Aim of the exercise -
Update the records below, changing "Where should I click to:" to "Which spot should I click to:" wherever it appears and leaving everything else unchanged.
------------
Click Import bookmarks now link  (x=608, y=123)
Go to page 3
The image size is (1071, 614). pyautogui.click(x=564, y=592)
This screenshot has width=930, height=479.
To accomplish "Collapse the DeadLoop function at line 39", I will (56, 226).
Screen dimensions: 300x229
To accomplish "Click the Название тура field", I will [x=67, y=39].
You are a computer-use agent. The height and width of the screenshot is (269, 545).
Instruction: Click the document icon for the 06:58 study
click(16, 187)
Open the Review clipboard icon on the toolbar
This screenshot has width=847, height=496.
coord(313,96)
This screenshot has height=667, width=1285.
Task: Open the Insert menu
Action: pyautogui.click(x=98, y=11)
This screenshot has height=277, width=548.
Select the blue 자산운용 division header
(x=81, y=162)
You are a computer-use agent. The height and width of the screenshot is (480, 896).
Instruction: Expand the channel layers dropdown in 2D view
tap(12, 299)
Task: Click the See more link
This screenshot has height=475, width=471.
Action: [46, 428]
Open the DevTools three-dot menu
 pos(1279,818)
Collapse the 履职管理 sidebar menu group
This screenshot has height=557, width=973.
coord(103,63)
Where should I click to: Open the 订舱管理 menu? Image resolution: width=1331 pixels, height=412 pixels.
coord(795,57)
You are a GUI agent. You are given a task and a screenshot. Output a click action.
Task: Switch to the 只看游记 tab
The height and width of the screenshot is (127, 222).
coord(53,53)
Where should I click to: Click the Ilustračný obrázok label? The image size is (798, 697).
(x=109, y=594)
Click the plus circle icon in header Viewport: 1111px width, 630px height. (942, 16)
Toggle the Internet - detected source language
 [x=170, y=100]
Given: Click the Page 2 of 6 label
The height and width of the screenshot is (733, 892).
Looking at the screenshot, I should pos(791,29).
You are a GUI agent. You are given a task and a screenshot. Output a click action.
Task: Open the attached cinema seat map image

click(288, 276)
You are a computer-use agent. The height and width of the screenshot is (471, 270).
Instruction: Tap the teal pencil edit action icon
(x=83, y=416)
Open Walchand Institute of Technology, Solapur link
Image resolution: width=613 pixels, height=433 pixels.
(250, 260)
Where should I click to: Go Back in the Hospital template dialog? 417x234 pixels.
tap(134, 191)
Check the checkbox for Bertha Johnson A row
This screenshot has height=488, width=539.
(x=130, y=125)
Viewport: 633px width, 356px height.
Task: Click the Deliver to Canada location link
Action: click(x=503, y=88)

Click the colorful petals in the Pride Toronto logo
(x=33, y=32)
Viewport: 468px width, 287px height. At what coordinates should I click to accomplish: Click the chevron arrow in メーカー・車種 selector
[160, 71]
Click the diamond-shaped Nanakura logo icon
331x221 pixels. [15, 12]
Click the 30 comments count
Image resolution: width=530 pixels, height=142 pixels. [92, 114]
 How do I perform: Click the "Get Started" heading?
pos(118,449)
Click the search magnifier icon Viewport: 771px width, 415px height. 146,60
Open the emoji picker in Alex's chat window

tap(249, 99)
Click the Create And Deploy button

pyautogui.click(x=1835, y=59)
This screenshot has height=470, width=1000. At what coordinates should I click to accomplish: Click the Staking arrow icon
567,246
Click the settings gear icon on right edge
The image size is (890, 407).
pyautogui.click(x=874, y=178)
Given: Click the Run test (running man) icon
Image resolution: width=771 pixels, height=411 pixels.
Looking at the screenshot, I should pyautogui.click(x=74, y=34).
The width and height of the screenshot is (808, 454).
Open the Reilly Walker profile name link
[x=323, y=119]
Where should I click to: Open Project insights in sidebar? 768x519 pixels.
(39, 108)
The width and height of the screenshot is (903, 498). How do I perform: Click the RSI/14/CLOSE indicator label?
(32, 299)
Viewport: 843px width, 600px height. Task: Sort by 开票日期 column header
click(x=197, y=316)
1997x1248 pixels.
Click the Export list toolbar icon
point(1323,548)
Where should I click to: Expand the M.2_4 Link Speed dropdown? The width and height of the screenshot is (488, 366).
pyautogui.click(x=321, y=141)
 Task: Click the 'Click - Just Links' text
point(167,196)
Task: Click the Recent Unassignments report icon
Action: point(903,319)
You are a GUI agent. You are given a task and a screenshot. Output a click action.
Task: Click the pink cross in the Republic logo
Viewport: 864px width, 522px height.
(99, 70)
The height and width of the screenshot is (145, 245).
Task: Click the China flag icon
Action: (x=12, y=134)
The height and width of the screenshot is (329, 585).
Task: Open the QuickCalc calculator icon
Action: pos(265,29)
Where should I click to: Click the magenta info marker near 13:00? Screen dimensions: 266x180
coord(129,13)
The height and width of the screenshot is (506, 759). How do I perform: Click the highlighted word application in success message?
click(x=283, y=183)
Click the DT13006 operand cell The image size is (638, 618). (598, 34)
------------
Response -
Click Import bookmarks now link  (x=608, y=123)
Go to page 3
The image size is (1071, 614). pyautogui.click(x=564, y=592)
This screenshot has width=930, height=479.
To accomplish "Collapse the DeadLoop function at line 39", I will (56, 226).
Screen dimensions: 300x229
To accomplish "Click the Название тура field", I will [x=67, y=39].
You are a computer-use agent. The height and width of the screenshot is (269, 545).
Instruction: Click the document icon for the 06:58 study
click(16, 187)
Open the Review clipboard icon on the toolbar
This screenshot has width=847, height=496.
coord(313,96)
This screenshot has height=667, width=1285.
Task: Open the Insert menu
Action: pyautogui.click(x=98, y=11)
This screenshot has height=277, width=548.
Select the blue 자산운용 division header
(x=81, y=162)
You are a computer-use agent. The height and width of the screenshot is (480, 896).
Instruction: Expand the channel layers dropdown in 2D view
tap(12, 299)
Task: Click the See more link
This screenshot has height=475, width=471.
Action: [46, 428]
Open the DevTools three-dot menu
 pos(1279,818)
Collapse the 履职管理 sidebar menu group
This screenshot has height=557, width=973.
coord(103,63)
Which spot should I click to: Open the 订舱管理 menu? Image resolution: width=1331 pixels, height=412 pixels.
coord(795,57)
You are a GUI agent. You are given a task and a screenshot. Output a click action.
Task: Switch to the 只看游记 tab
The height and width of the screenshot is (127, 222).
coord(53,53)
Which spot should I click to: Click the Ilustračný obrázok label? The image size is (798, 697).
(x=109, y=594)
Click the plus circle icon in header Viewport: 1111px width, 630px height. (942, 16)
Toggle the Internet - detected source language
 [x=170, y=100]
Given: Click the Page 2 of 6 label
The height and width of the screenshot is (733, 892).
Looking at the screenshot, I should pos(791,29).
You are a GUI agent. You are given a task and a screenshot. Output a click action.
Task: Open the attached cinema seat map image

click(288, 276)
You are a computer-use agent. The height and width of the screenshot is (471, 270).
Instruction: Tap the teal pencil edit action icon
(x=83, y=416)
Open Walchand Institute of Technology, Solapur link
Image resolution: width=613 pixels, height=433 pixels.
(250, 260)
Which spot should I click to: Go Back in the Hospital template dialog? 417x234 pixels.
tap(134, 191)
Check the checkbox for Bertha Johnson A row
This screenshot has height=488, width=539.
(x=130, y=125)
Viewport: 633px width, 356px height.
Task: Click the Deliver to Canada location link
Action: click(x=503, y=88)

Click the colorful petals in the Pride Toronto logo
(x=33, y=32)
Viewport: 468px width, 287px height. At what coordinates should I click to accomplish: Click the chevron arrow in メーカー・車種 selector
[160, 71]
Click the diamond-shaped Nanakura logo icon
331x221 pixels. [15, 12]
Click the 30 comments count
Image resolution: width=530 pixels, height=142 pixels. [92, 114]
 How do I perform: Click the "Get Started" heading?
pos(118,449)
Click the search magnifier icon Viewport: 771px width, 415px height. 146,60
Open the emoji picker in Alex's chat window

tap(249, 99)
Click the Create And Deploy button

pyautogui.click(x=1835, y=59)
This screenshot has height=470, width=1000. At what coordinates should I click to accomplish: Click the Staking arrow icon
567,246
Click the settings gear icon on right edge
The image size is (890, 407).
pyautogui.click(x=874, y=178)
Given: Click the Run test (running man) icon
Image resolution: width=771 pixels, height=411 pixels.
Looking at the screenshot, I should pyautogui.click(x=74, y=34).
The width and height of the screenshot is (808, 454).
Open the Reilly Walker profile name link
[x=323, y=119]
Which spot should I click to: Open Project insights in sidebar? 768x519 pixels.
(39, 108)
The width and height of the screenshot is (903, 498). How do I perform: Click the RSI/14/CLOSE indicator label?
(32, 299)
Viewport: 843px width, 600px height. Task: Sort by 开票日期 column header
click(x=197, y=316)
1997x1248 pixels.
Click the Export list toolbar icon
point(1323,548)
Which spot should I click to: Expand the M.2_4 Link Speed dropdown? The width and height of the screenshot is (488, 366).
pyautogui.click(x=321, y=141)
 Task: Click the 'Click - Just Links' text
point(167,196)
Task: Click the Recent Unassignments report icon
Action: point(903,319)
You are a GUI agent. You are given a task and a screenshot. Output a click action.
Task: Click the pink cross in the Republic logo
Viewport: 864px width, 522px height.
(99, 70)
The height and width of the screenshot is (145, 245).
Task: Click the China flag icon
Action: (x=12, y=134)
The height and width of the screenshot is (329, 585).
Task: Open the QuickCalc calculator icon
Action: pos(265,29)
Which spot should I click to: Click the magenta info marker near 13:00? Screen dimensions: 266x180
coord(129,13)
The height and width of the screenshot is (506, 759). How do I perform: Click the highlighted word application in success message?
click(x=283, y=183)
Click the DT13006 operand cell The image size is (638, 618). (598, 34)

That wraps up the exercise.